Ele, sagaz e rápido, colocou a mão a tapar o bocal enquanto acrescentou:
- Sabes que dia é hoje? Dia de Ano Novo…
- E…?
- Polícia, teste do balão… Para mim, por hoje, chega de bom vinho…
Ela acatou.
- Que fazes tu amanhã?
- Amanhã não, hoje!…
- Hoje? Mas tu ainda vais trabalhar hoje?
- Claro… Entro todas as noites às onze horas. Só assim posso estudar e trabalhar!
- Eu sei, já me tinhas dito. Mas sempre pensei…
Deixou a frase a meio porque um toque de telemóvel soou algures. Arlindo levantou-se dizendo:
- É o meu.
Encontrado o aparelho, olhou o visor e desligou a chamada.
- Então, não atendes?
- É de um número anónimo.
De seguida, dirigiu-se à cozinha, enquanto Lídia se recostava no sofá. Sentia-se amorfa, não sabia se do vinho que bebera em demasia ou somente da boa companhia. Arlindo, não obstante a sua origem humilde, era um cavalheiro com uma visão moderna da vida. Muito mais que a maioria dos homens que Lídia conhecera.

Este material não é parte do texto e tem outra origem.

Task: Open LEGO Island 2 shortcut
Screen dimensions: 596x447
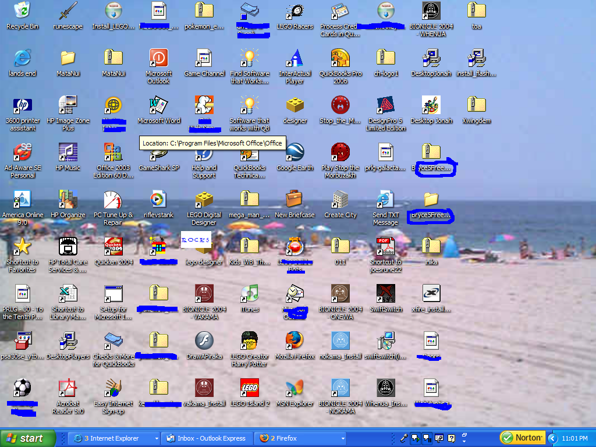Action: (249, 388)
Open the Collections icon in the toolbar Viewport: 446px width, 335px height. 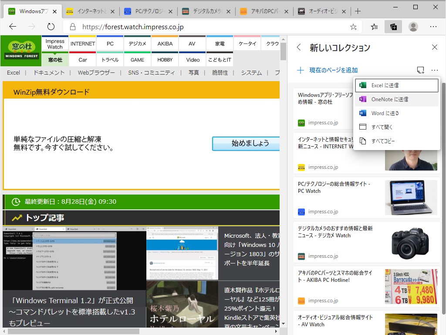[x=393, y=27]
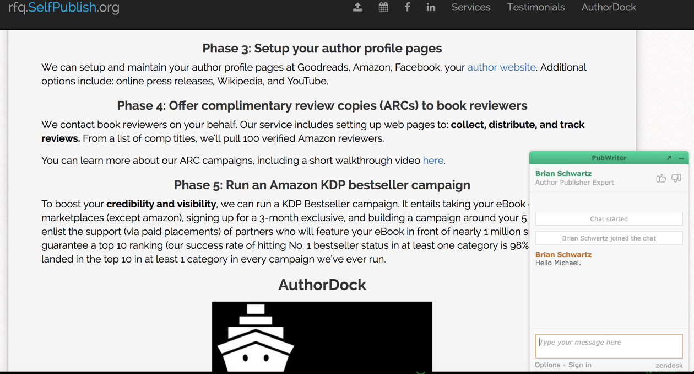Open the LinkedIn icon link
Viewport: 694px width, 374px height.
(x=431, y=7)
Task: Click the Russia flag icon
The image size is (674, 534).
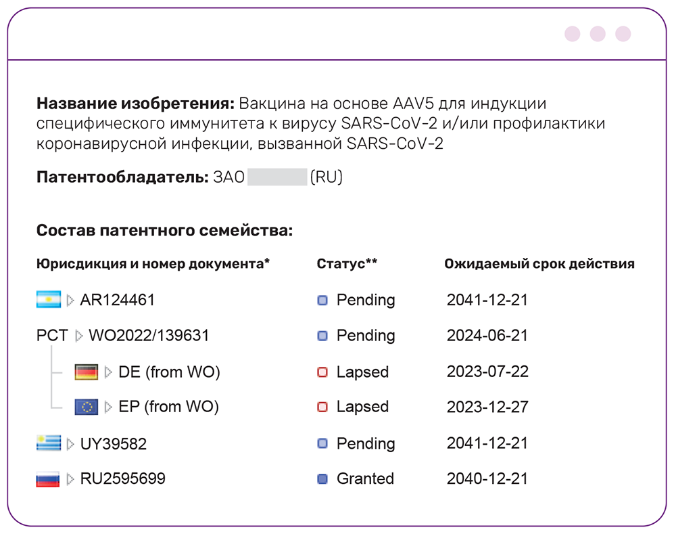Action: point(48,479)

Ela ouviu os pratos e talheres na cozinha e percebeu que era tempo de se levantar para ajudar o amigo.
- Achas que somos namorados? – perguntou Lídia encostada ao balcão de granito negro da cozinha.
Arlindo continuou impávido e sereno, a enxaguar a loiça, antes de a colocar na máquina. Parecia não ter ouvido a pergunta. Lídia insistiu:
- Ouviste o que eu te perguntei?
- Ouvi sim, mas acho que ainda é muito cedo para se falar disso. Pretendentes não te faltarão e eu jamais passarei dum mero segurança do teu escritório.

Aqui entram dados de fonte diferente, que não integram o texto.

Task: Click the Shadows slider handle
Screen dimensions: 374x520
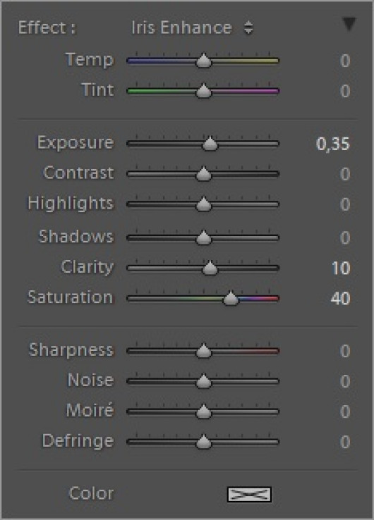Action: click(x=204, y=237)
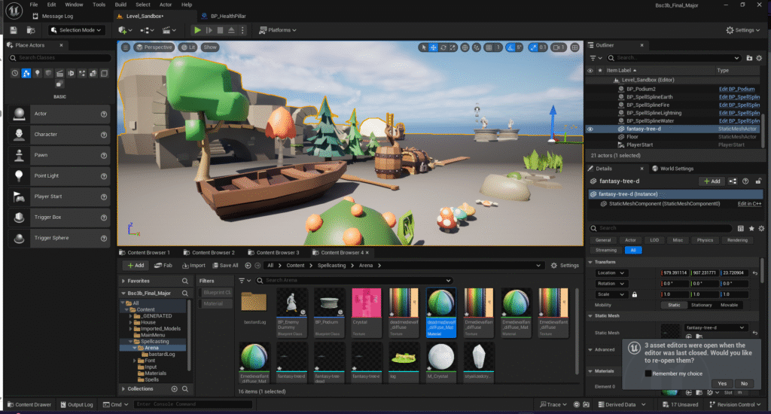The height and width of the screenshot is (414, 771).
Task: Toggle visibility eye for fantasy-tree-d
Action: pyautogui.click(x=590, y=129)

A amiga empertigou-se, poisou o copo meio cheio que trouxera da sala e numa atitude decidida aproximou-se dele. Este percebendo ao que ela vinha recuou dois passos e avisou:
- Lídia agora não, por favor!
Novamente, o telemóvel tocou. Desta vez, no bolso. Arlindo olhou o visor e acabou por atender. A rapariga assistiu então a um monólogo deveras estranho:
- Estou, quem fala?
…
- Tu? Mas como soubeste deste número?
…
- Já calculava. E queres alguma coisa? – questão feita num tom quase sarcástico.
…
- Desculpa mas não tenho tempo para as tuas idiotices. Passa bem!
Abruptamente, Arlindo desligou a chamada e o aparelho, de forma a não ser incomodado. Mas a sua fisionomia tinha mudado. Havia no seu olhar uma espécie de raiva. As faces haviam-se ruborizado de forma estranha. Lídia percebeu que algo estava mal no amigo. Devagar, aproximou-se uma vez mais do homem e num gesto de ternura esfregou o braço de Arlindo. Num tom meigo observou:
- Já percebi que não gostaste do telefonema. Era alguém importante?
O amigo petrificado respondeu num ápice, quase com se fosse um robot.
- Ninguém importante! Era só a minha mulher.